Malaysia’s MISC Berhad has reported a modest dip in fourth-quarter net profit on the back of higher operating costs and taxes.
The tanker, LNG and offshore vessel owner and operator made MYR 627.3m ($131.7m) for the three months ended 31 December versus MYR 651.1m 12 months earlier.
Revenue for the quarter edged up 2.5% to MYR 4.28bn. However, operating costs were up almost 11% year on year to MYR 3.17bn.
Revenue for MISC’s tanker arm for the quarter was MYR 1.38bn — comparable to the corresponding quarter’s revenue.
However, operating profit of MYR 422.7m was up almost 5% from a year ago mainly because of the impact of the weakening of the Malaysian ringgit versus the US dollar.
Revenue at its LNG carrier arm rose 9% year on year to MYR 875.6m, principally from higher charter rates, while operating profit was down 26%, mainly due to higher vessel operating costs.
MISC said market rates for the petroleum shipping segment have remained firm, with average rates showing further escalation in the final quarter of 2023, despite a seasonal decline in December.

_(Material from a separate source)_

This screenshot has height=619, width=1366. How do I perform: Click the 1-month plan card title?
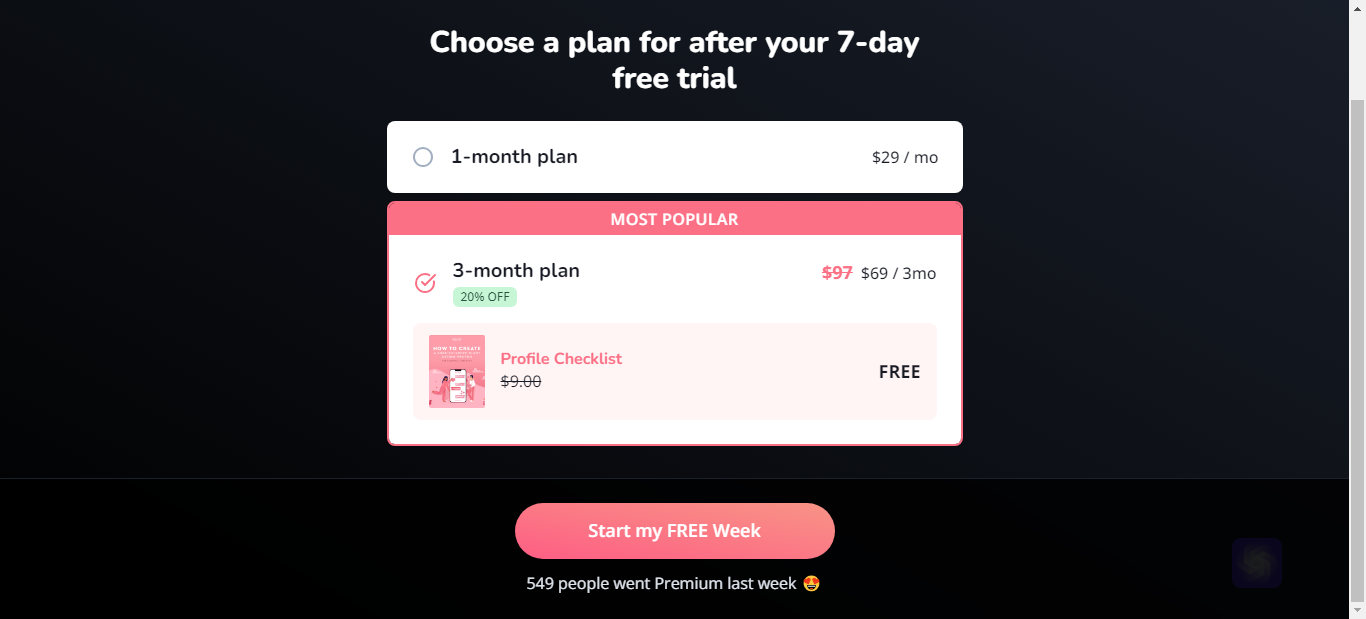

“Tight oil supply is anticipated through the first quarter of 2024 with the recent implementation of new Opec+ output cuts,” it said.
“Nevertheless, the near-term outlook remains positive, supported by strong Atlantic exports and increased crude imports to Asia, and potentially higher tonne-mile demand due to shifts in trade patterns following the Red Sea crisis.”
In the LNG shipping segment, MISC said that despite a sharp decline in December because of a mild winter and European inventory build-up, spot rates remained elevated compared with historical levels.
“In the near term, softer market conditions are expected due to firm LNG fleet capacity growth. However, prospects remain positive, driven by Asia’s LNG demand and increasing investments in LNG infrastructure,” it said.
“Additionally, tight vessel availability due to stricter environmental regulations requiring lower average vessel speed and retrofit timeouts, and canal disruptions at Suez and Panama will potentially boost LNG tonne-mile demand.”